Wussten Sie schon...?

...dass Äthiopien neben seinem Kaffee hauptsächlich Blumen exportiert? Die Niederlande sind übrigends Hauptabnehmer der farbigen Pracht aus dem Horn von Afrika. 50 Prozent der gesamten Ware geht in das Königreich und von dort in fast alle europäsichen Länder. Vor allem die farbintensiven Rosen sind Exportschlager. Trotz Wirtschaftskrise erwarten Experten einen Gewinn von 280 Millionen US Dollar in 2009. Im vergangenen Jahr erwirtschaftete Äthiopien mit dem Verkauf von 1,5 Milliarden Schnittblumen etwa 178 Millionen US Dollar. Der Blumenhandel beschäftigt rund 100.000 Menschen, vor allem Frauen, im ganzen Land und gilt als der momentan am schnellsten wachsende Exportsektor. Ethiopian Airlines beliefert über den Flughafen Liège in Belgien die Hauptmärkte Europas sechs bis zehnmal wöchentlich mit frischer Ware. Neben den Blumen, steht vor allem der äthiopische Hochlandkaffee sowie feines Leder und sogar seit einiger Zeit Spargel auf der Liste der Ausfuhrprodukte.
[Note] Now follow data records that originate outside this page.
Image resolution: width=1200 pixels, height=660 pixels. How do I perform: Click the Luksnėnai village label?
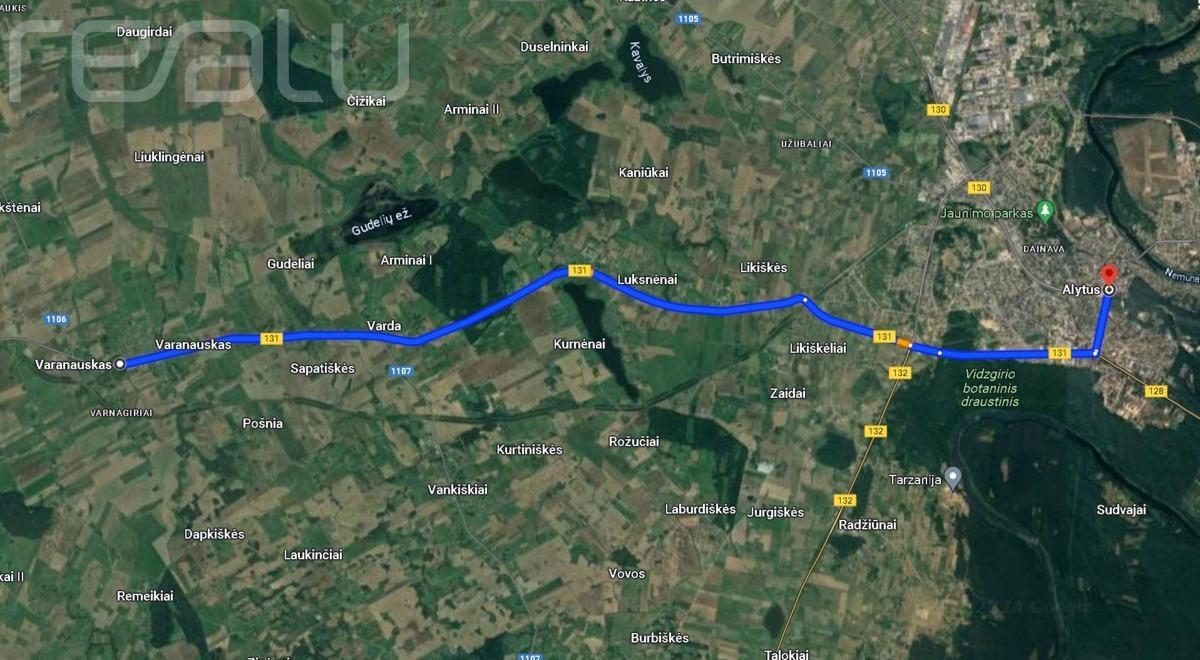(647, 280)
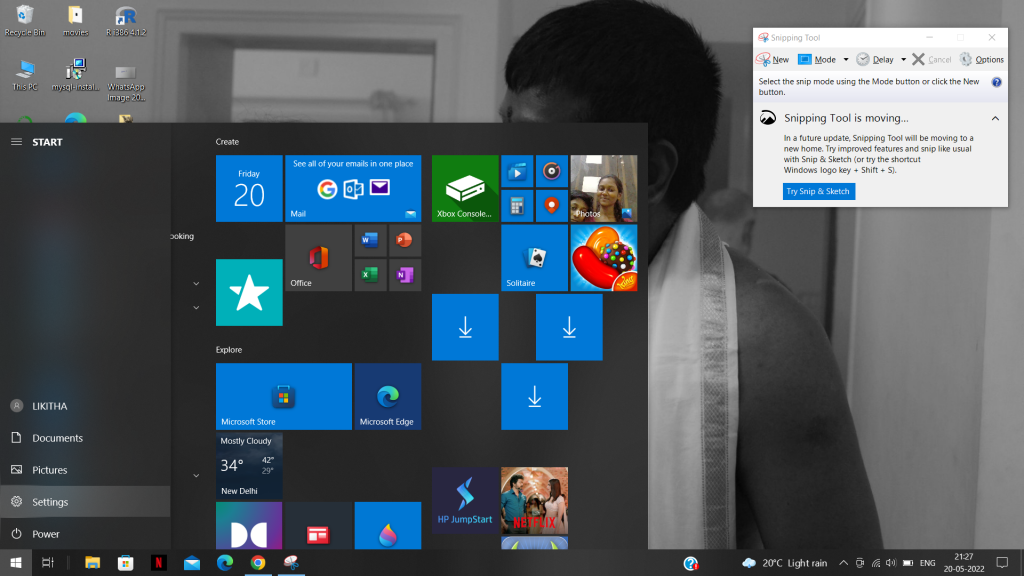Screen dimensions: 1024x576
Task: Click the Snipping Tool help icon
Action: coord(996,82)
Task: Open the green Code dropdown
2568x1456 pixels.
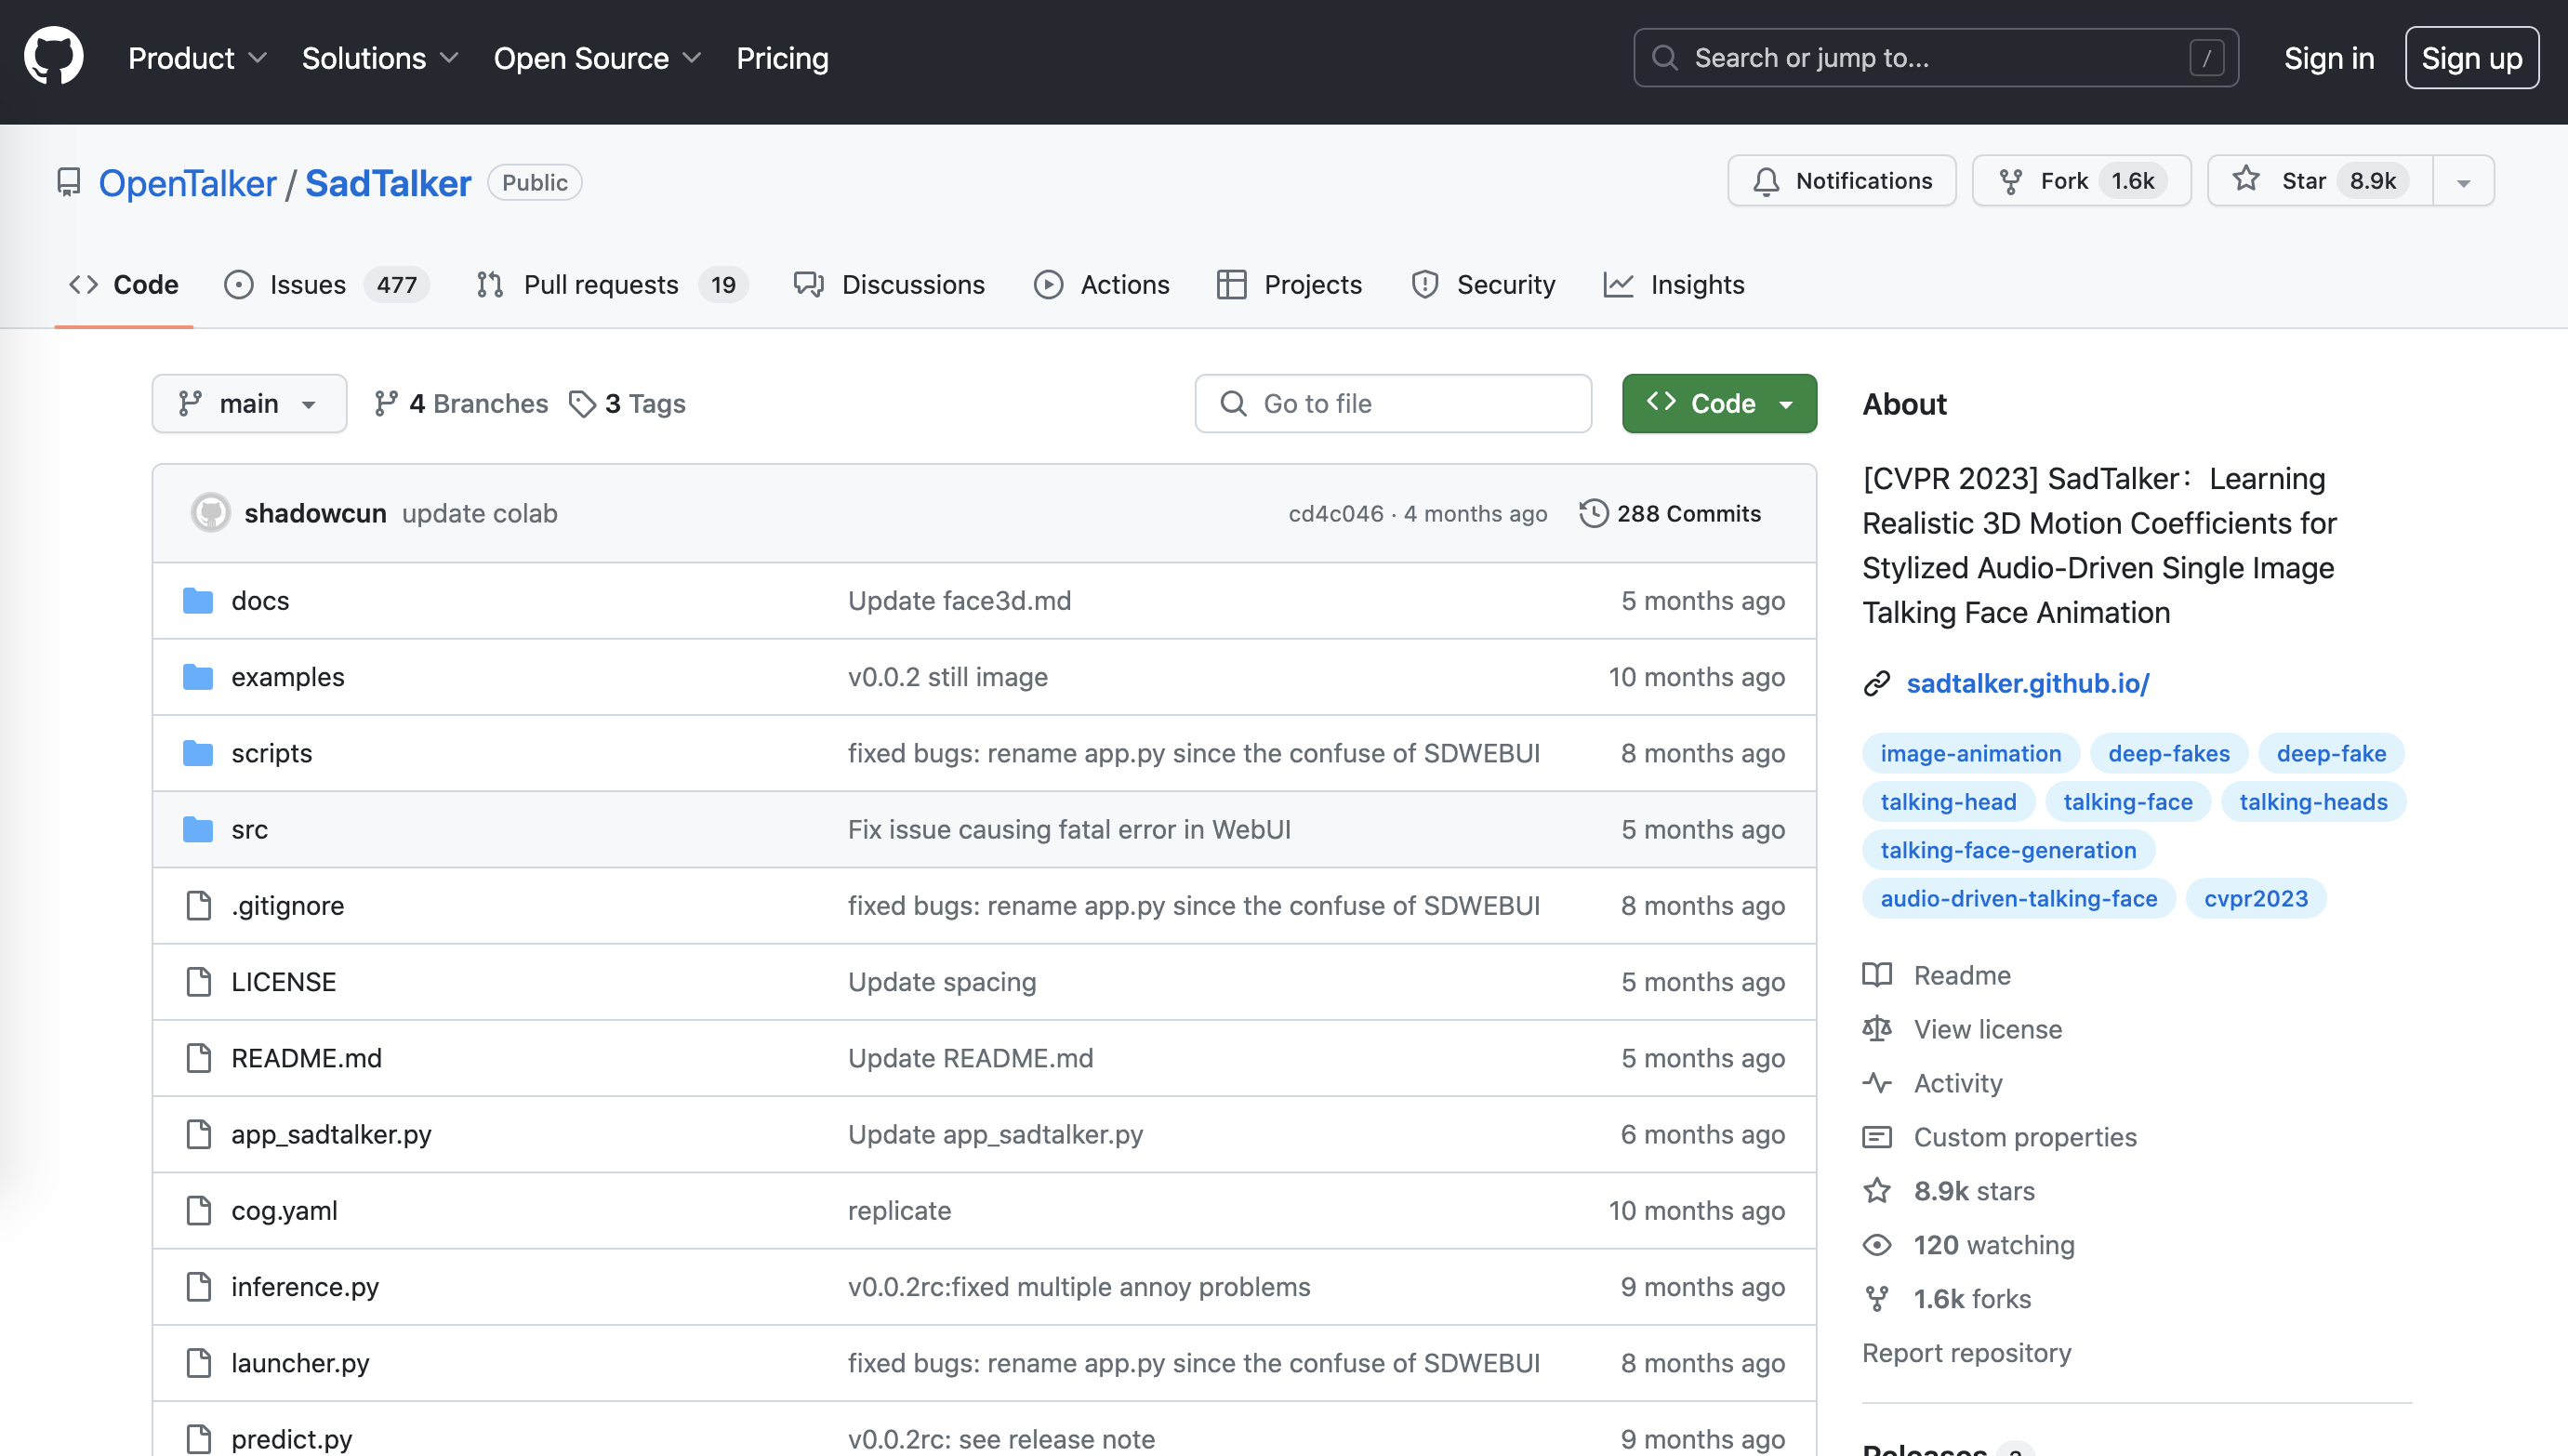Action: coord(1718,404)
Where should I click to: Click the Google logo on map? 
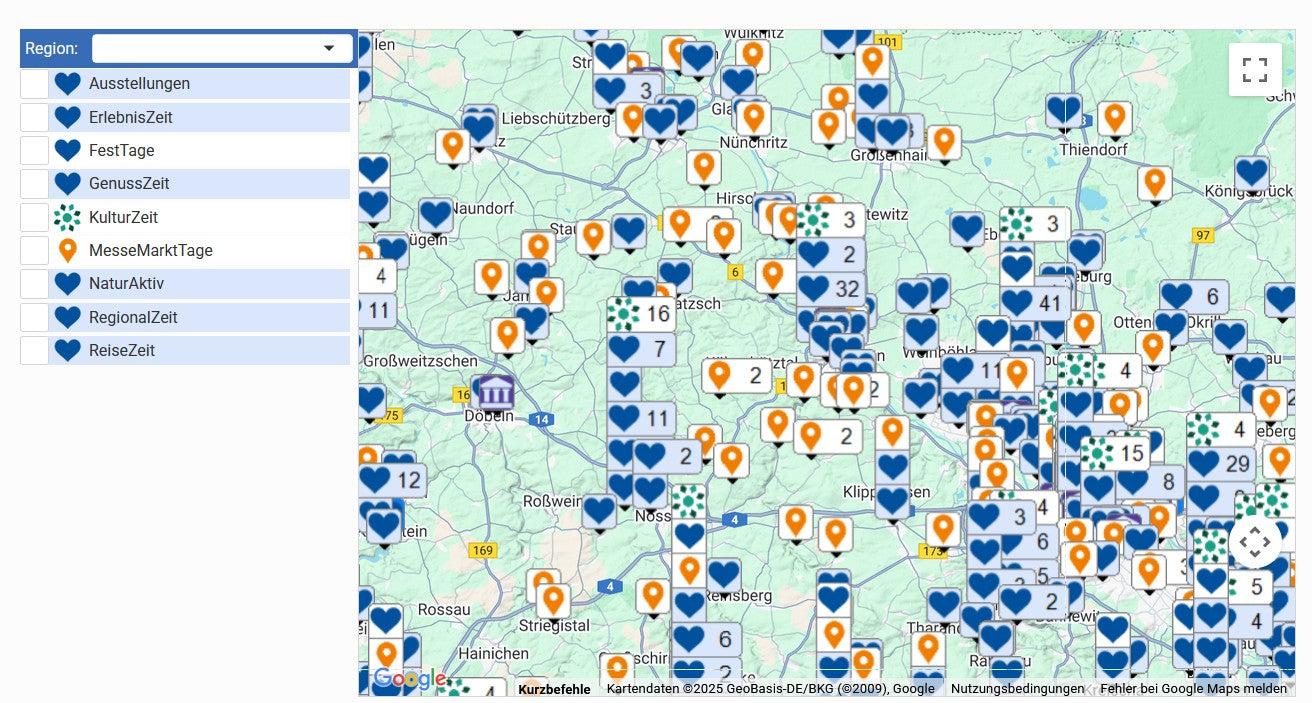[409, 680]
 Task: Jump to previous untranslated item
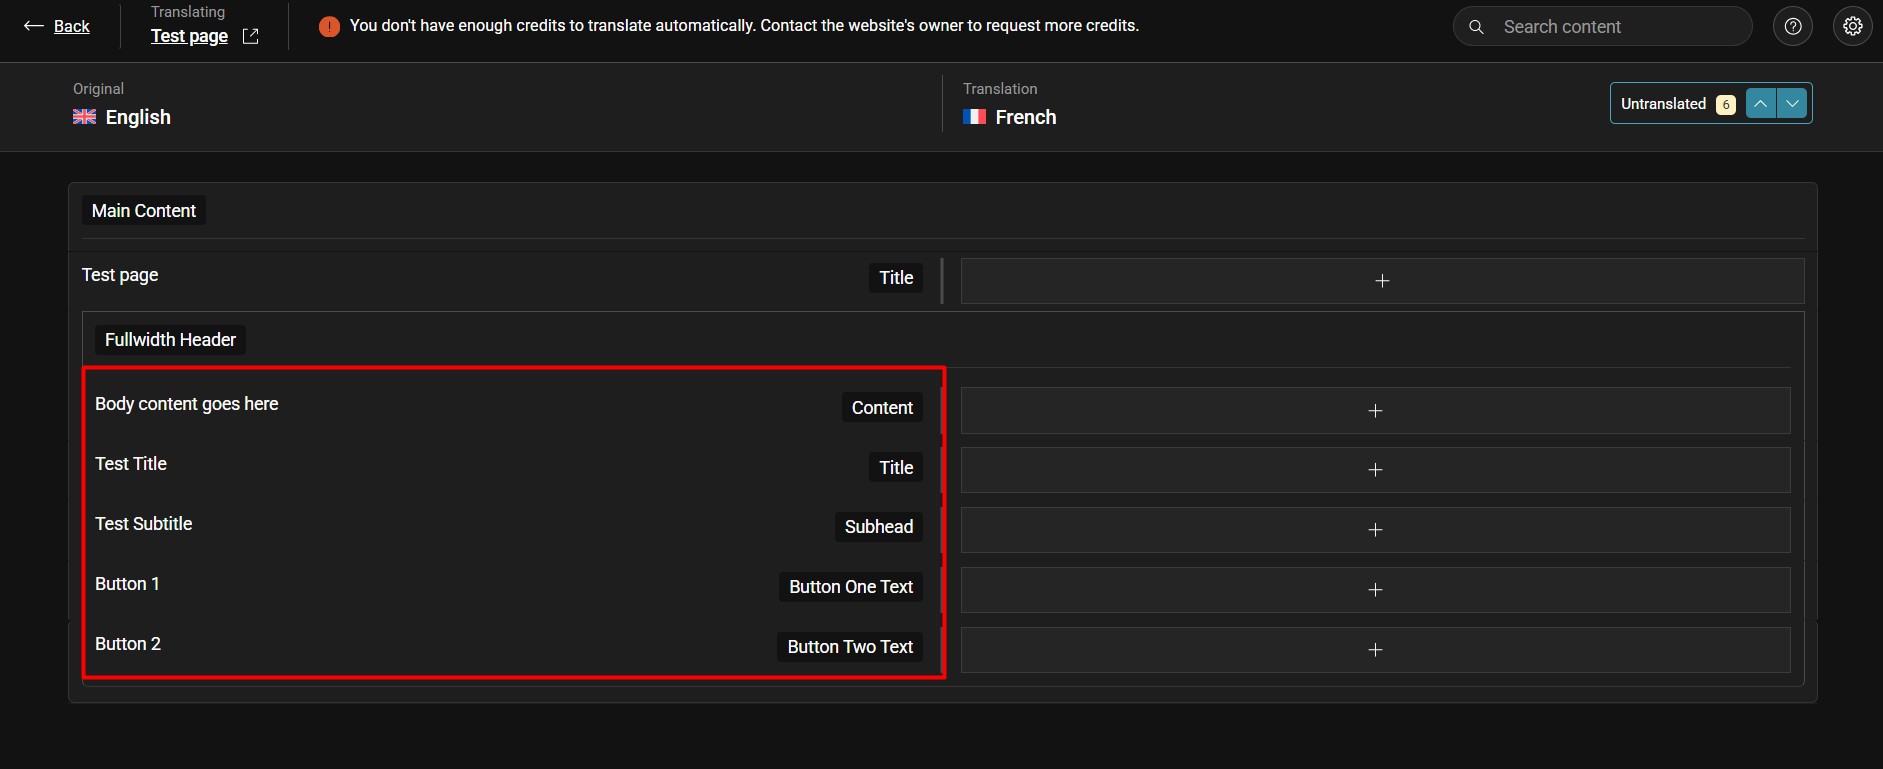[x=1761, y=103]
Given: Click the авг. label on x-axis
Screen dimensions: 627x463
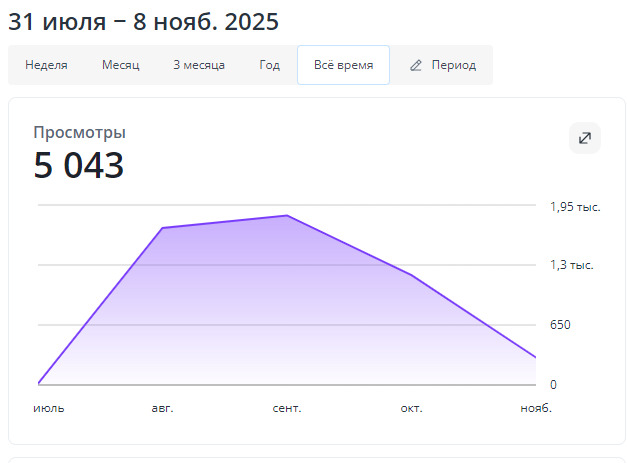Looking at the screenshot, I should click(x=162, y=408).
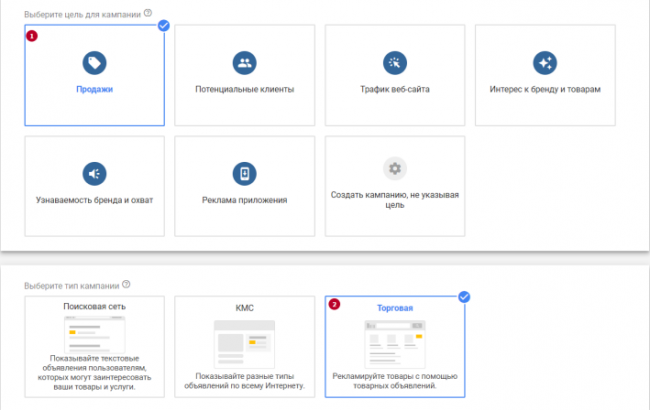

Vielleicht haben Sie beim diesjährigen Blumenkauf zum Muttertag ja eine äthiopische Rose in der Hand? Beim Kauf sollten Sie in jedem Fall auf das FLP-Label (Flower Label Program) achten, das gute Arbeitsbedingungen und die Vermeidung von hochgiftigen Chemikalien garantiert.